═══ Source text ═══

Category Archives: culture

Fogo Island, Newfoundland


I made my way to Fogo Island off the North coast of Newfoundland in Atlantic Canada this summer (celebrity Gwyneth Paltrow just beat me to it); here are some of my thoughts and photos from the trip.

This small Canadian island of 2,500 inhabitants is creating quite a stir the past few years. And much of the hoopla is around this stunning structure, built partly on stilts. The Fogo Island Inn was designed by Newfoundland-born, Norway-based architect Todd Saunders. The five-star, 29-room, luxury ‘journey’s end’ has generated lots of jobs for locals and garnered international attention. It features a rooftop spa, library, high-end personal service, and luxe décor based on local traditions. Two words: book early.


Behind a growing initiative to make Fogo a geotourism destination is Zita Cobb, a dot-com entrepreneur who retired early after making her fortune abroad and for the last decade has been dedicated to helping rebuild the island she left when she was 16. To encourage people to stay, she established the Shorefast Foundation – an organization committed to preserving the Islanders’ traditions and aims at rejuvenating the Island through the arts and culture.

Cobb is the client behind the now world-famous inn and a series of six artists’ studios (also by Saunders) scattered across the Island. These unique, self-sustaining, off-the-grid pavilions perched on the edge of the Atlantic provide visiting international writers and artists time and space to do their work.




Residents are appreciative of the attention and the business, which has made a real difference to Fogo. It is helping to sustain, so far, a very particular and special social fabric. Frayed and weathered, it may be, but the colourful, vibrant and resilient communities of the Island continue to make their mark.








Saunders Architecture has a portfolio of contemporary northern projects set against dramatic landscapes: simple villas and lookout points over Nordic fjords, e.g. Aurland Lookout. His work on Fogo is getting a lot of coverage: books, global film screenings, TEDx talks, and earning similar commissions, including new rural retreat homes in the western Canadian wilderness and seven small architectural ‘objects’ strung along a nature trail in Sweden. Perhaps for a next trek…



The new app ‘DUET’ for the iPad features a 2 min video interview about what motivates Architect Todd Saunders and how it informs his design process:

A 1-minute teaser for the film: Strange and Familiar: Architecture on Fogo Island.

═══ Listing ═══

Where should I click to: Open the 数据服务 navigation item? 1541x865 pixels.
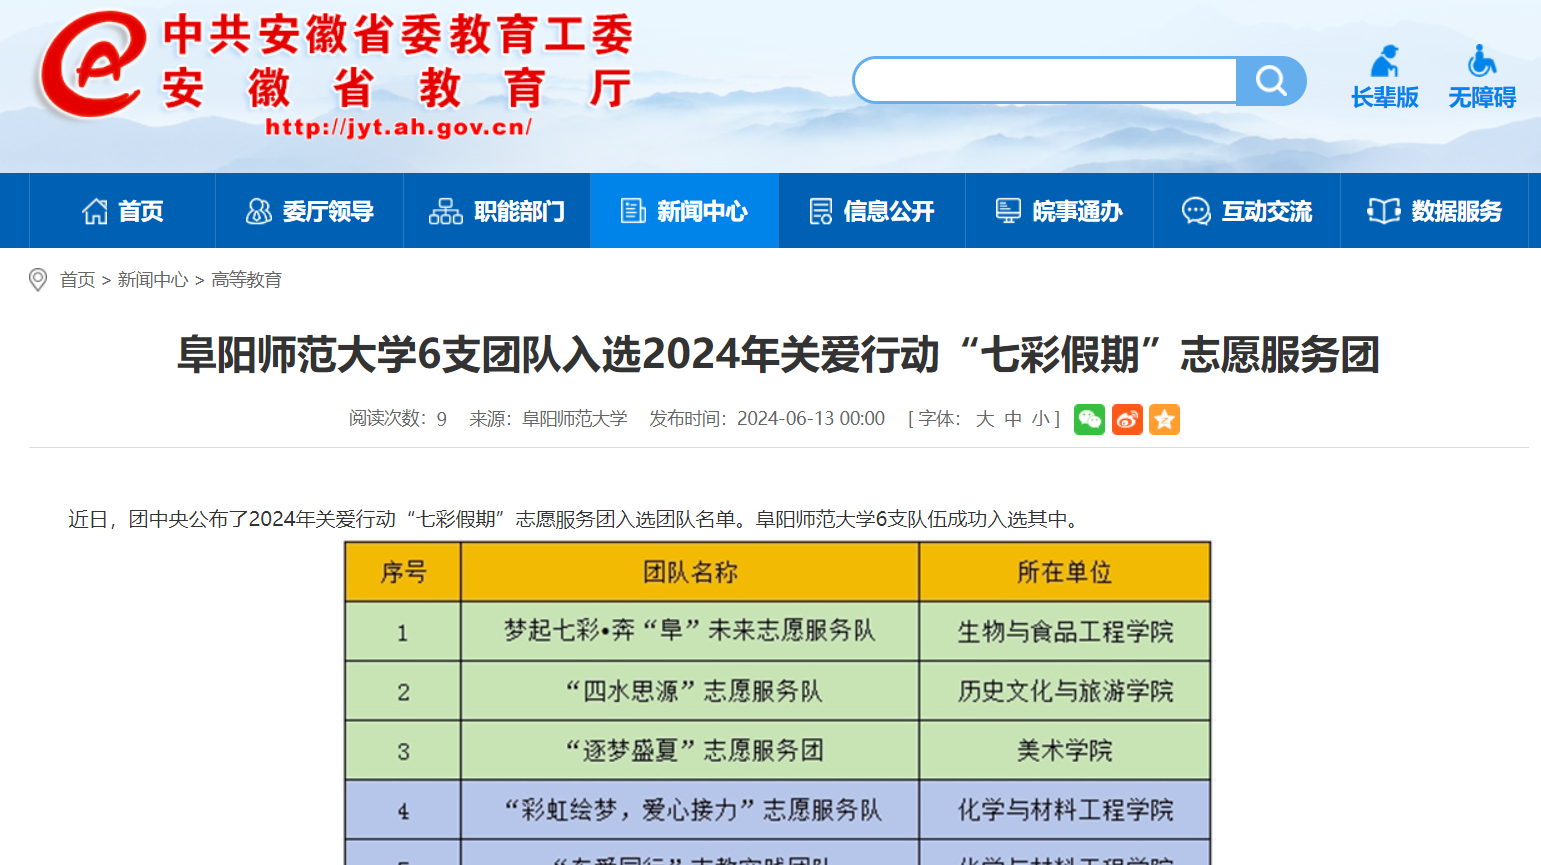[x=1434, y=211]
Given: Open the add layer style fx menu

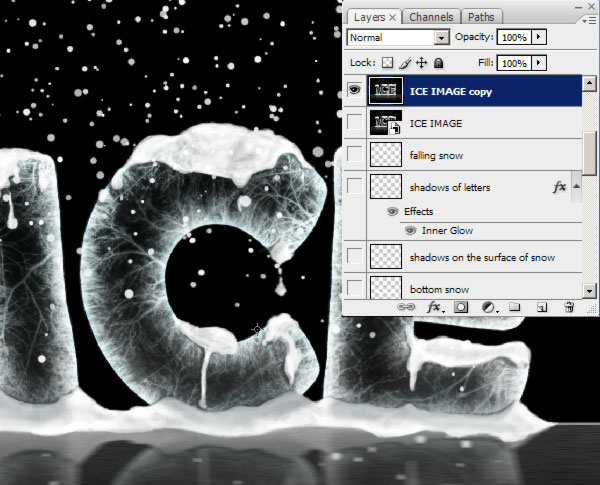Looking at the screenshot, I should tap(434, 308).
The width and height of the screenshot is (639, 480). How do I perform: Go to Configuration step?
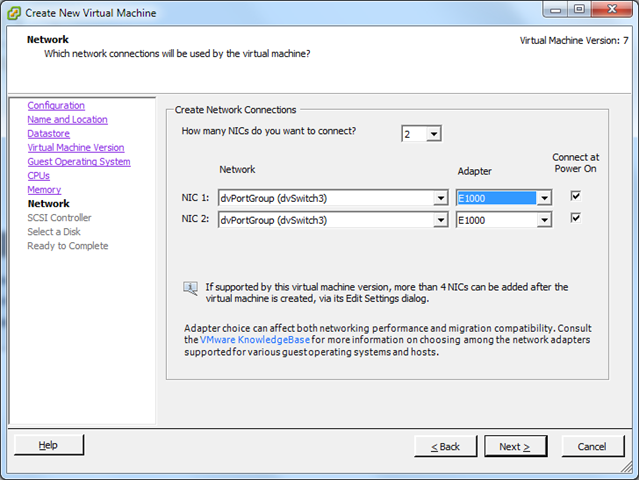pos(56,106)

═══

Exercise:
Tell whether each of these statements agrees with the Fogo Island text, answering yes or no and quoting the words of the text that decide it. 1. The Fogo Island Inn has 29 rooms. 2. Zita Cobb left Fogo Island at the age of 18. 3. Todd Saunders designed the artists' studios on the island.

In response:
1. Yes: "The five-star, 29-room, luxury ‘journey’s end’"
2. No: "the island she left when she was 16"
3. Yes: "a series of six artists’ studios (also by Saunders)"